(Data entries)
# # #

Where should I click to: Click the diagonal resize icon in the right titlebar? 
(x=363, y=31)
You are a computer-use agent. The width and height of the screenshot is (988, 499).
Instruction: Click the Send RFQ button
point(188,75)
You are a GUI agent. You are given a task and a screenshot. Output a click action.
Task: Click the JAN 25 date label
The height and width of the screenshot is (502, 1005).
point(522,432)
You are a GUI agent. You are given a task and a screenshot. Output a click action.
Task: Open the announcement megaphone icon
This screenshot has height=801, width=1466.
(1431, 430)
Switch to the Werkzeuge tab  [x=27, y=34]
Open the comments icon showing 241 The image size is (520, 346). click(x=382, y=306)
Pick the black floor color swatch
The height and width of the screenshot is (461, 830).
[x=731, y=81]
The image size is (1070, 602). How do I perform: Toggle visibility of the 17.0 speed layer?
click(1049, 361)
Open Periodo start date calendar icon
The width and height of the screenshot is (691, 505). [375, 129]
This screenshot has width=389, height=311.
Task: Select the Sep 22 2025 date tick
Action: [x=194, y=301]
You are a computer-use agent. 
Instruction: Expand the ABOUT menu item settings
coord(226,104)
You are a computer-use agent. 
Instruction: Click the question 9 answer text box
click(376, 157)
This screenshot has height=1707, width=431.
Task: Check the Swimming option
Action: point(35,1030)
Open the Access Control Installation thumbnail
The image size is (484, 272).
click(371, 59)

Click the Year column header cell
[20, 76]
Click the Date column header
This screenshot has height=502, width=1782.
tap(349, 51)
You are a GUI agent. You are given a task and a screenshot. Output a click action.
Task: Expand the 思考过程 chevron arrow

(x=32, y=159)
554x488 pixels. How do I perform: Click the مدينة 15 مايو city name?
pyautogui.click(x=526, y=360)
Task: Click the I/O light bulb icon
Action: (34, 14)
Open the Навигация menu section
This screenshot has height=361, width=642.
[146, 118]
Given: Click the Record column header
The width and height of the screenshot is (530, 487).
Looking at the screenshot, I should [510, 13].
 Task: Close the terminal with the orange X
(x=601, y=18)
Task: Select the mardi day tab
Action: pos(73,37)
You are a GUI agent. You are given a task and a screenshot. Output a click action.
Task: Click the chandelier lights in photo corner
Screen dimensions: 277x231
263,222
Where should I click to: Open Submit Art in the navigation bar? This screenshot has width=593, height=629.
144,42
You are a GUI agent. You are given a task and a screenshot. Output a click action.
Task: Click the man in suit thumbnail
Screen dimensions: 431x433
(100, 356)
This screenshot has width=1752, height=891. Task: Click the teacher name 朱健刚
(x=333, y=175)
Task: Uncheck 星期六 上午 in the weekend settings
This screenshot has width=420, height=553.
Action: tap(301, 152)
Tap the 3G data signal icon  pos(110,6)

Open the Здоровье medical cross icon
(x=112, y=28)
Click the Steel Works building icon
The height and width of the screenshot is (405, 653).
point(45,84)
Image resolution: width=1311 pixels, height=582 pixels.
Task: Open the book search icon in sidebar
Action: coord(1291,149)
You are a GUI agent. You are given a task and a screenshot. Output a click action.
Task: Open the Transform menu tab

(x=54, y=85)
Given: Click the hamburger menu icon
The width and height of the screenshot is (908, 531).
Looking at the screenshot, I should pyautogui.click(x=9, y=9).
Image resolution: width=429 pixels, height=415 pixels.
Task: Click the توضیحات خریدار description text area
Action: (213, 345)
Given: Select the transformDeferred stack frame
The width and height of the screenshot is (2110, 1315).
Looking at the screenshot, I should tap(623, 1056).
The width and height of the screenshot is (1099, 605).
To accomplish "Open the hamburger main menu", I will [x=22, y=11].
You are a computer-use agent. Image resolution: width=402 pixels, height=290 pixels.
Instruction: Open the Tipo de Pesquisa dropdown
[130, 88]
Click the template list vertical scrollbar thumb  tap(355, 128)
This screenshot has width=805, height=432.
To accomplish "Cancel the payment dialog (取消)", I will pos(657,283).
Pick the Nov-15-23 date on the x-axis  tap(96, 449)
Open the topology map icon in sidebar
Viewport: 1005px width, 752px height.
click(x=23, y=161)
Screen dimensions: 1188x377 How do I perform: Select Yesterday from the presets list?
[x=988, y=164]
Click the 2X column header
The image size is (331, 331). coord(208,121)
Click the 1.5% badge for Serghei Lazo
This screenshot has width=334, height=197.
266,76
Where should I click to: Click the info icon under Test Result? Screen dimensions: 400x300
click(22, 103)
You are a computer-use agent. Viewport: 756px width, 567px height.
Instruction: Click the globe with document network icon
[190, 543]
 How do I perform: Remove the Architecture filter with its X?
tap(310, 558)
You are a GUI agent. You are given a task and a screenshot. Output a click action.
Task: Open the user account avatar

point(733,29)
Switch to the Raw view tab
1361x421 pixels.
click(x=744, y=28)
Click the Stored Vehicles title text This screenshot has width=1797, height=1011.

# # #

Write out the lines of the listing from the line with "Pick the black floor color swatch" to the line with "tap(349, 51)", both included, reproducing each one without any change.

Pick the black floor color swatch
The height and width of the screenshot is (461, 830).
[x=731, y=81]
The image size is (1070, 602). How do I perform: Toggle visibility of the 17.0 speed layer?
click(1049, 361)
Open Periodo start date calendar icon
The width and height of the screenshot is (691, 505). [375, 129]
This screenshot has width=389, height=311.
Task: Select the Sep 22 2025 date tick
Action: [x=194, y=301]
You are a computer-use agent. 
Instruction: Expand the ABOUT menu item settings
coord(226,104)
You are a computer-use agent. 
Instruction: Click the question 9 answer text box
click(376, 157)
This screenshot has height=1707, width=431.
Task: Check the Swimming option
Action: point(35,1030)
Open the Access Control Installation thumbnail
The image size is (484, 272).
click(371, 59)

Click the Year column header cell
[20, 76]
Click the Date column header
This screenshot has height=502, width=1782.
tap(349, 51)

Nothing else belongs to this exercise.